The key change relates to Network Security Services (NSS), a type of verification system that is required by Netflix to manage its integrated DRM and to make sure you’re not busy downloading everything in the site’s library. NSS is an open-source collection of protocols managed by Oracle, Google, Firefox and various other companies.
News of the update was posted to a Ubuntu development forum by senior Netflix engineer Paul Adolph. Once the operating system gets the updated version of NSS (which should be in a couple of weeks), everyone running Ubuntu and Chrome will be able to tap into Netflix’s collection, no user agent trickery required.
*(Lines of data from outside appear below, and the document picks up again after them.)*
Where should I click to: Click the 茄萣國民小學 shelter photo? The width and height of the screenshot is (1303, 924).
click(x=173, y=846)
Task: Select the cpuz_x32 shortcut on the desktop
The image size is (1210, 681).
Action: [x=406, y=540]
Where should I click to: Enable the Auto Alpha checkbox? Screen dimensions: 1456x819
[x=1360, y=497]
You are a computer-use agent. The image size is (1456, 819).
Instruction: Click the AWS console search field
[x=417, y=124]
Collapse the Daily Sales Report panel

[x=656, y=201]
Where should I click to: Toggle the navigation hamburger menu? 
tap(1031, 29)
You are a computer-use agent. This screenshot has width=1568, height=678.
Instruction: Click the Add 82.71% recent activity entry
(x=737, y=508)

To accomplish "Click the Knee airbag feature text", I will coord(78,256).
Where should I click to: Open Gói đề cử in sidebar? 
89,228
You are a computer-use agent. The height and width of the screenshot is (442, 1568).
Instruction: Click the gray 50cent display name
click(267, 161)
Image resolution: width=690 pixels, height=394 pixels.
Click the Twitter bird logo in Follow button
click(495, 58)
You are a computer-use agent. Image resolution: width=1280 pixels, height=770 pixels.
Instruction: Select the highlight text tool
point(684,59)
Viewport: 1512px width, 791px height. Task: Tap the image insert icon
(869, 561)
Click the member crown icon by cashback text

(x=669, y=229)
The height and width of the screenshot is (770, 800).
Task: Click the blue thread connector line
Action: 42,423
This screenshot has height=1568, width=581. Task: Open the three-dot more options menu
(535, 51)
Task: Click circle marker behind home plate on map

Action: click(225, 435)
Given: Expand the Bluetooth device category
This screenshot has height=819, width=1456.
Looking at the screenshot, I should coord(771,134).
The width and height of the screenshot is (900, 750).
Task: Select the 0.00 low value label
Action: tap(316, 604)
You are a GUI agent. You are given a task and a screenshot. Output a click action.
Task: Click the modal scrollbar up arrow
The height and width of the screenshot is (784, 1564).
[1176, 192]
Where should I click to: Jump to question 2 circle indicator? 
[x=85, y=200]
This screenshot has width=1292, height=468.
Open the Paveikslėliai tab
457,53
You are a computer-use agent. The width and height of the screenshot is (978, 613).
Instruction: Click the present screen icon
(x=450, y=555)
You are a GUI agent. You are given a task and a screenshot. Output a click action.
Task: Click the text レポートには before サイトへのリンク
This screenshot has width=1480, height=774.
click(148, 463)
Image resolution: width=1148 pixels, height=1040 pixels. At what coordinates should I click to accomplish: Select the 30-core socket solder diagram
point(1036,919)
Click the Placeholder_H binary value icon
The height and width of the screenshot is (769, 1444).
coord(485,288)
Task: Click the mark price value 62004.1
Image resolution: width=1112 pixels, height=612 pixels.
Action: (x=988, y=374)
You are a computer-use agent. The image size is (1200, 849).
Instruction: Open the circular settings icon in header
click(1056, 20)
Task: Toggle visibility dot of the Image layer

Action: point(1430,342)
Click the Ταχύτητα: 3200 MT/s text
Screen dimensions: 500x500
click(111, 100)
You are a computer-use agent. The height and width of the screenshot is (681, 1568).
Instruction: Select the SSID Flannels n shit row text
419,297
Last year Netflix added HTML 5 video support to its service to work alongside Microsoft Silverlight, meaning more platforms — including Chrome OS — could take advantage of the site. That same HTML 5 technology, together with the imminent security update, means Netflix will be available just about anywhere. The on-demand video service has been busy expanding across Europe during September, opening for business in France, Germany, Austria, Switzerland, Belgium, and Luxembourg.
Linux code underpins a whole range of different devices — it’s what Android is built on, for example — but it remains a niche product as far as desktops and laptops go, with just 1.67 percent of systems running the open-source software at the last count.